** start of Exercise inputs **
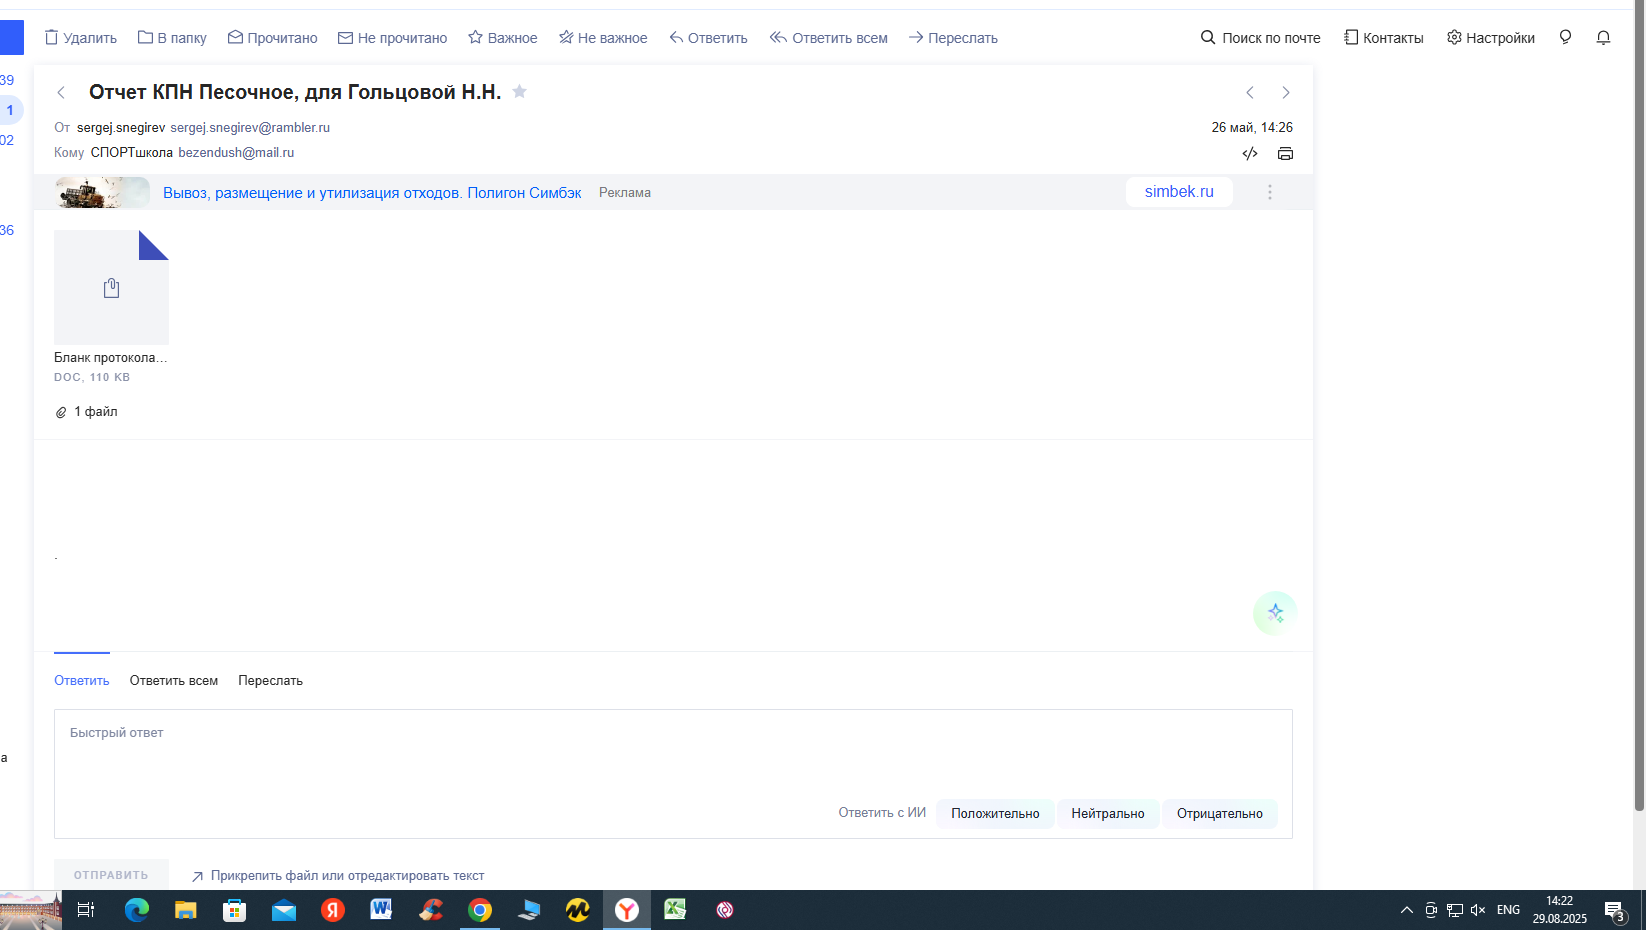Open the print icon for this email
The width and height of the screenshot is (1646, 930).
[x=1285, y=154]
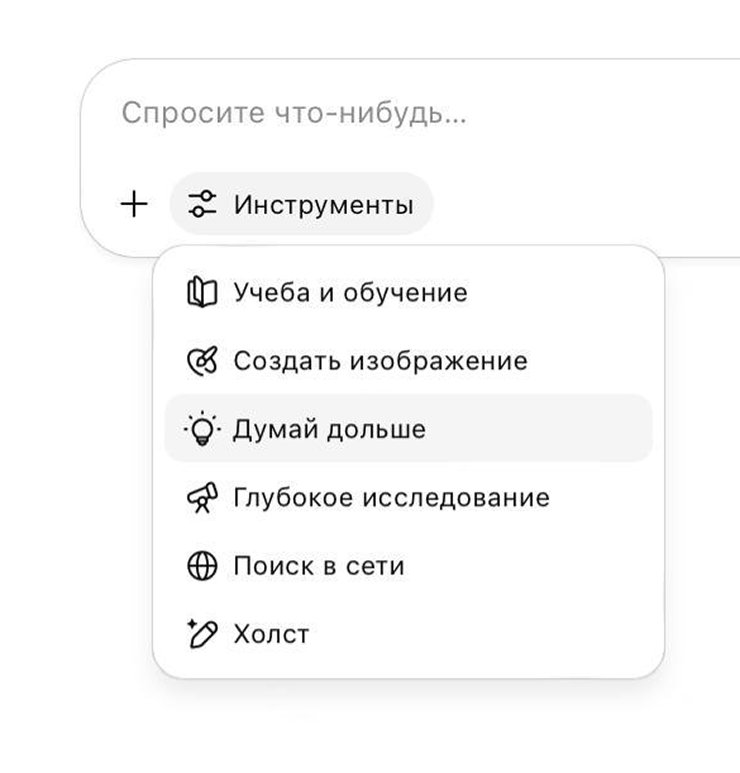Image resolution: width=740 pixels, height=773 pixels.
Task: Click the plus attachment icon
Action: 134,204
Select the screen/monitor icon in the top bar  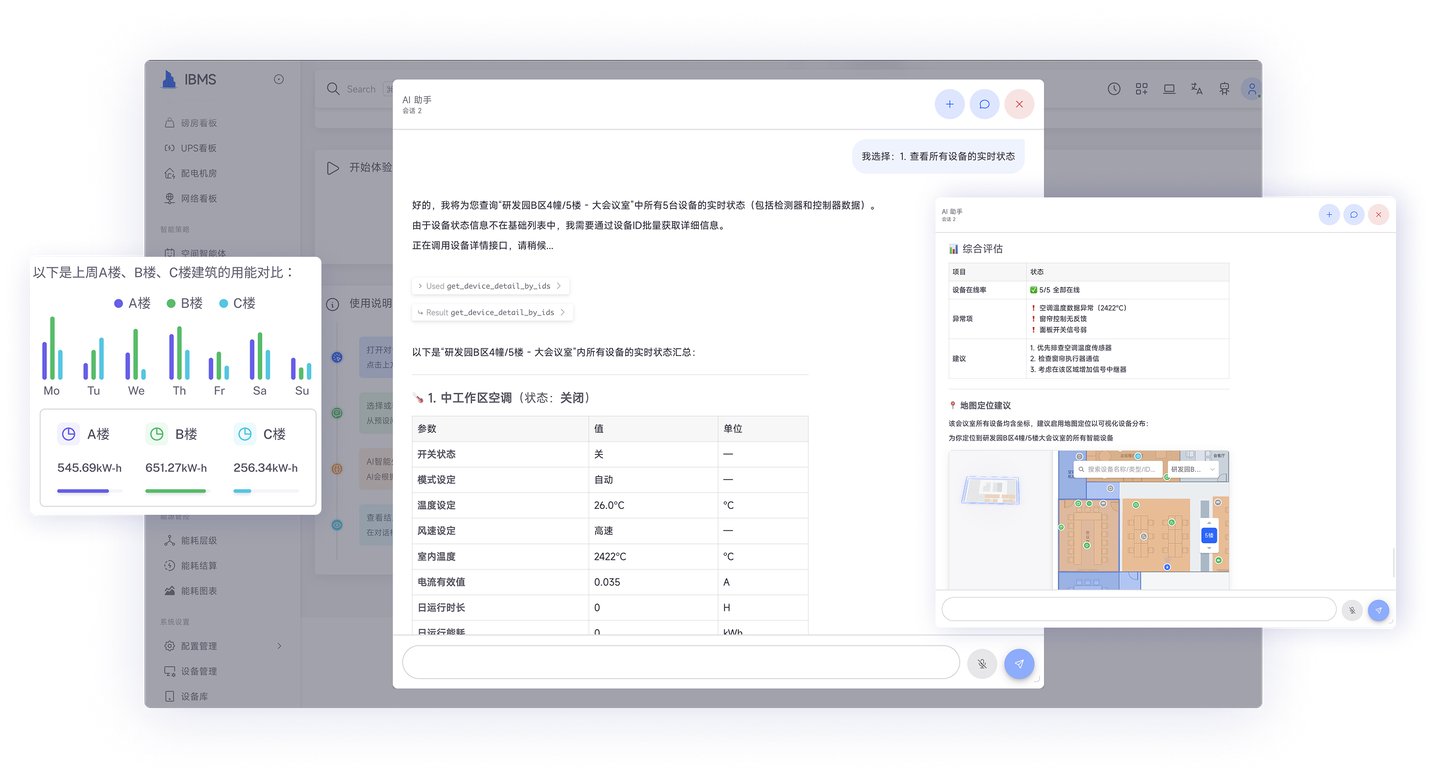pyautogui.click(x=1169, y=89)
** end of Exercise inputs **
** start of Exercise inputs **
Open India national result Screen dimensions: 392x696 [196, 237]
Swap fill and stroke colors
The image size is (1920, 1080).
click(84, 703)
** end of Exercise inputs **
Exercise brief
Starting at the line that contains "Open India national" and ending at the line that contains "click(84, 703)", rewrite only those lines as a JSON list of strings with one string per line, omitting any blank lines.

Result below
[
  "Open India national result Screen dimensions: 392x696 [196, 237]",
  "Swap fill and stroke colors",
  "The image size is (1920, 1080).",
  "click(84, 703)"
]